The Cell Programming Language

Imperative code

Functions can also be written using a procedural syntax. The following function returns the number of non-zero elements in a sequence of integers:

Int count_non_zero(Int* xs) {
  count = 0;
  for x <- xs
    if x != 0
      count = count + 1;
  return count;
}

When using the procedural syntax, the body of the function is, instead of an expression, just a number of statements written between braces. Here we see four types of statements: assignments, returns, conditionals and for loops. The body of a composite statements is enclosed in braces, unless it consists of a single statements, in which case the braces are optional. Simple if statements can also written in postfix notation: the count_non_zero(..) function can be rewritten as follows:

Int count_non_zero(Int* xs) {
  count = 0;
  for x <- xs
    count = count + 1 if x != 0;
  return count;
}

The for loop iterates through the sequence xs storing the current element in x. For loops can make use of index variables and tuple destructuring just like sequence comprehension. The following function for example takes a sequence of integer pairs, and returns the index of the first pair whose elements are equal, wrapped as a maybe type:

Maybe[Nat] index_of_first_equal_pair((Int, Int)* ps) {
  for x, y @ i <- ps
    return :just(i) if x == y;
  return :nothing;
}

You can also iterate over sets and relations, but in that case the iteration order is implementation-defined and the index of the element/tuple is not available, since those types of collections are not ordered. The syntax is also slightly different. This is the implementation of the polymorphic function accumulate(..) that we used in the previous chapter:

Int accumulate([T] s, (T -> Int) f) {
  sum = 0;
  for e <- s
    sum = sum + f(e);
  return sum;
}

Int accumulate([+T, T] r, (T -> Int) f) {
  sum = 0;
  for a b <- r // No comma between a and b in this case
    sum = sum + f(a) + f(b);
  return sum;
}

Int accumulate([+T, T, T] r, (T -> Int) f) {
  sum = 0;
  for a b c <- r // No comma between a, b and c
    sum = sum + f(a) + f(b) + f(c);
  return sum;
}

If you don't need one of the loop variables, you can replace it with an underscore, just like in comprehension expressions:

Int sum_left((Int, Any)* ps) {
  sum = 0;
  for n, _ <- ps
    sum = sum + n;
  return sum;
}

Float right_col_prod([Any, Float] r) {
  prod = 1.0;
  for _ x <- r
    prod = prod * x;
  return prod;
}

All the above for loops are actually "foreach" loops: they traverse a collection and execute the body for each of its elements or entries.
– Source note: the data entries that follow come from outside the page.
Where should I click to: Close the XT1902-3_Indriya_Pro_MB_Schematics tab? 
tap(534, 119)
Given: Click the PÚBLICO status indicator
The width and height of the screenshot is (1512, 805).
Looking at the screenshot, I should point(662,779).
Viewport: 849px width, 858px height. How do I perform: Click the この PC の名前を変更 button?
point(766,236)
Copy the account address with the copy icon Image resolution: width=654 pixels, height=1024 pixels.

You can also have standard "for" loops, which iterate over a range of integer. Here's how you can define a Haskell-style foldr(..) function:

B foldr(A* xs, B y0, (A B -> B) f) {
  y = y0;
  len = |xs|;
  for i < len {
    x = xs(len-i-1);
    y = f(x, y);
  }
  return y;
}

The body of the for loop above is executed len times, with the value of the loop variable i going from 0 to len-1. It's basically the equivalent of for (int i=0 ; i < len ; i++) in C or Java. The for loop has a number of different forms, listed here with their C/Java equivalent:

for i <= count {    // for (i=0 ; i <= count ; i++) {
  ...               //   ...
}                   // }

for i = m..n {      // for (i=m ; i < n ; i++) {
  ...               //   ...
}                   // }

for i = m...n {     // for (i=m ; i <= n ; i++) {
  ...               //   ...
}                   // }

Both "for" and "foreach" loops can be combined: this is a (lame and very inefficient) function that looks for duplicates in a sequence:

T* duplicates(T* s) {
  ds = ();
  for x @ i <- s; j = i+1..|s| {
    y = s(j);
    if x == y {
      ds = (ds | x);
      break;
    }
  }
  return ds;
}

It's completely equivalent to this second version, which doesn't combine loops:

T* duplicates(T* s) {
  ds = ();
  for x @ i <- s
    for j = i+1..|s| {
      y = s(j);
      if x == y {
        ds = (ds | x);
        break;
      }
    }
  return ds;
}

Any number of loops can combined, not just two. Note that in both cases, the break statement only terminates the innermost loops.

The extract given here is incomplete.